To that end, IBM researchers annotated faces using 10 “well-established” and “independent” coding schemes from scientific literature, principally “objective” measures of human faces, such as craniofacial features — that is, head length, nose length, forehead height — and more “subjective” annotations, like age and gender. Also labeled were things like facial ratios (symmetry), visual attributes (age, gender), and pose and resolution, among other attributes.
It’s a relatively novel approach. Prior research has focused largely on how faces differ by age, gender, and skin tone and how different faces vary across those dimensions. By contrast, the IBM team honed in on over 47 total feature dimensions and attributes, which they say equally contribute to strong algorithmic performance.
“[The 10] schemes [in the DiF dataset] are some of the strongest identified by the scientific literature, building a solid foundation to our collective knowledge,” said John R. Smith, IBM fellow and a lead author of the paper. “[They] offer a jumping off point for researchers around the globe studying the facial recognition technology.”
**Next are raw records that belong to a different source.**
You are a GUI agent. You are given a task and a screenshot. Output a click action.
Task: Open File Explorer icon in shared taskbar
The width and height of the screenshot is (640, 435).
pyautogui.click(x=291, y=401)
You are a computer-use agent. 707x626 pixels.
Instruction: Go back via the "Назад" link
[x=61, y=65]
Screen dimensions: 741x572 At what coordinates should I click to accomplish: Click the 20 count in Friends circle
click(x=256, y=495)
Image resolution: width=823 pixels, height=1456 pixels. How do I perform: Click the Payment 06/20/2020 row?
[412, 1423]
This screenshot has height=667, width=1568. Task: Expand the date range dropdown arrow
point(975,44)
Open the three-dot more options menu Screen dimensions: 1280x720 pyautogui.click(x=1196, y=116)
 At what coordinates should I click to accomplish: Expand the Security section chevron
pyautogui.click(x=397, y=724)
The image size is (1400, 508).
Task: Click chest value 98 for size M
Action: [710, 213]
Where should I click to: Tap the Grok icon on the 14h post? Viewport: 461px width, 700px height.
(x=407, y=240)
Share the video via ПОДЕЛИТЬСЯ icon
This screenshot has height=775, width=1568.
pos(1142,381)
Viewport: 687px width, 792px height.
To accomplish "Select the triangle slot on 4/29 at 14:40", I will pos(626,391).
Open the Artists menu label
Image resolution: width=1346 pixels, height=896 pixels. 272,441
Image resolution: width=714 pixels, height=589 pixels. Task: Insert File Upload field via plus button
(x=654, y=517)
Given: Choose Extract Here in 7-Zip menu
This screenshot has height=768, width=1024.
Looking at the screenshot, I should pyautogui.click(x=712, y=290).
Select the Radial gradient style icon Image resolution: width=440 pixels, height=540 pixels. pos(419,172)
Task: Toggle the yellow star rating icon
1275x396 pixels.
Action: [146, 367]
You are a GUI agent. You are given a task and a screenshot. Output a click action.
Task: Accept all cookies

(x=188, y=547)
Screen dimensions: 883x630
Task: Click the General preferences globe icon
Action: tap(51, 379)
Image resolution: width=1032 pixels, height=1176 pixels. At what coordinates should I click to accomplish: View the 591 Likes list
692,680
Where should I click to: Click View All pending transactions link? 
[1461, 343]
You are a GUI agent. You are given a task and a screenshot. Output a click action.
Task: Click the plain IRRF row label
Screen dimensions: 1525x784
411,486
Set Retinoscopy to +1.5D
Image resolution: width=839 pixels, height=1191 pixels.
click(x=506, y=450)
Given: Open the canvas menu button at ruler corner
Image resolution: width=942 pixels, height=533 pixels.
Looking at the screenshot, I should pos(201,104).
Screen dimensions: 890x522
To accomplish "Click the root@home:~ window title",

In preliminary tests, the scientists found that the DiF dataset provided a “more balanced” distribution and “broader coverage” of facial images compared to previous datasets. They believe that the insights obtained from statistical analysis of the coding schemes have the potential to “further the community’s understanding” of what’s important when it comes to characterizing human faces and will enable IBM to find new methods for improving its facial recognition technology.
“We believe by extracting and releasing these facial coding scheme annotations on a large dataset of 1 million images of faces, we will accelerate the study of diversity and coverage of data for AI facial recognition systems to ensure more fair and accurate AI systems,” Smith said. “Today’s release is simply the first step.”
Progress toward less biased AI
IBM is not the only one attempting to tackle bias in facial recognition systems.
In June, working with experts in artificial intelligence (AI) fairness, Microsoft revised and expanded the datasets it uses to train Face API, a Microsoft Azure API that provides algorithms for detecting, recognizing, and analyzing human faces in images. With new data spanning skin tones, genders, and ages, it was able to reduce error rates for men and women with darker skin by up to 20 times, and by 9 times for women.
Meanwhile, Gfycat, a user-generated short video-hosting startup based in San Francisco, said this year that it managed to improve its facial recognition algorithms’ accuracy for people of Asian descent by applying stricter detection thresholds.
And Amazon says it’s continually working to improve the accuracy of Rekognition by making funding available for research projects and staff through the AWS Machine Learning Research Awards, most recently through a “significant update” made in November 2018. The company also expressed “interest” in establishing standardized tests for facial analysis and facial recognition and in working with regulators on guidance of the technology’s use.
An emerging class of algorithmic bias mitigation tools, meanwhile, promises to accelerate progress toward more impartial AI.
In May, Facebook announced Fairness Flow, which automatically sends a warning if an algorithm is making an unfair judgment about a person based on their race, gender, or age. Accenture released a toolkit that automatically detects bias in AI algorithms and helps data scientists mitigate that bias. Microsoft launched a solution of its own in May, and in September Google debuted the What-If Tool, a bias-detecting feature of the TensorBoard web dashboard for its TensorFlow machine learning framework.
Not to be outdone, IBM last fall released AI Fairness 360, a cloud-based, fully automated suite that “continually provides [insights]” into how AI systems are making their decisions and recommends adjustments — such as algorithmic tweaks or counterbalancing data — that might lessen the impact of prejudice. And recent research from IBM’s Watson and Cloud Platforms group has focused on mitigating bias in AI models, specifically as it relates to facial recognition.